April 9, 2008


Filed under: Jokes, Mexican-Italian-etc — lol27 @ 9:35 am

Juan comes up to the Mexican border on his bicycle. He’s got two large bags over his shoulders. The guard stops him and says, “What’s in the bags?”
“Sand,” answers Juan. The guard says, “We’ll just see about that; get off the bike.” The guard takes the bags and rips them apart; he empties them out and finds nothing in them but sand. He detains Juan overnight and has the sand analyzed, only to discover that there is nothing but pure sand in the bags.
The guard releases Juan, puts the sand into new bags, hefts them onto the man’s shoulders, and lets him cross the border. A week later, the same thing happens. The guard asks, “What have you got?”
“Sand,” says Juan. The guard does his thorough examination and discovers that the bags contain nothing but sand. He gives the sand back to Juan, who crosses the border on his bicycle.
This sequence of events if repeated every week for three years. Finally, Juan doesn’t show up one day and the guard meets him in a cantina in Mexico.
“Hey, buddy,” says the guard, “I know you are smuggling something. It’s driving me crazy. It’s all I think about. I can’t sleep. Just between you and me, what are you smuggling?”
Juan sips his beer and smiles. “Bicycles.”                             


March 17, 2008

Jokes someone posted

Filed under: Jokes, Mexican-Italian-etc, president jokes — lol27 @ 10:04 pm

Question: How could the 22nd and 24th U.S. presidents have the same parents but were not brothers?

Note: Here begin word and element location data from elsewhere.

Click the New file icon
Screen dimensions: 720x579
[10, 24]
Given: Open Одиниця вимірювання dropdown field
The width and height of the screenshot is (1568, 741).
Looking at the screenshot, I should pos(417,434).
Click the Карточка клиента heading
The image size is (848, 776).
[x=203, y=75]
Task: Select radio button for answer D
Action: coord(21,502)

answer: Grover Cleveland was elected president twice to become the 22nd and 24th president.

A farmer from Texas goes to Australia on vacation. There he meets an Australian farmer and gets talking. The Australian shows off his big wheat field and the Texan says, “Oh! We have wheat fields that are at least twice that size!”

The Australian is annoyed at the Texan but doesn’t say anything. They walk around the farm a little, and the Australian farmer shows off his herd of cattle. The Texan immediately replies, “We have longhorns that are at least twice as large as your cows.”

The conversation has died down when the Texan sees some kangaroos hopping through the field. He asks the Aussie, “What are those?”

The Australian replies with an incredulous look, “Don’t you have any grasshoppers in Texas?”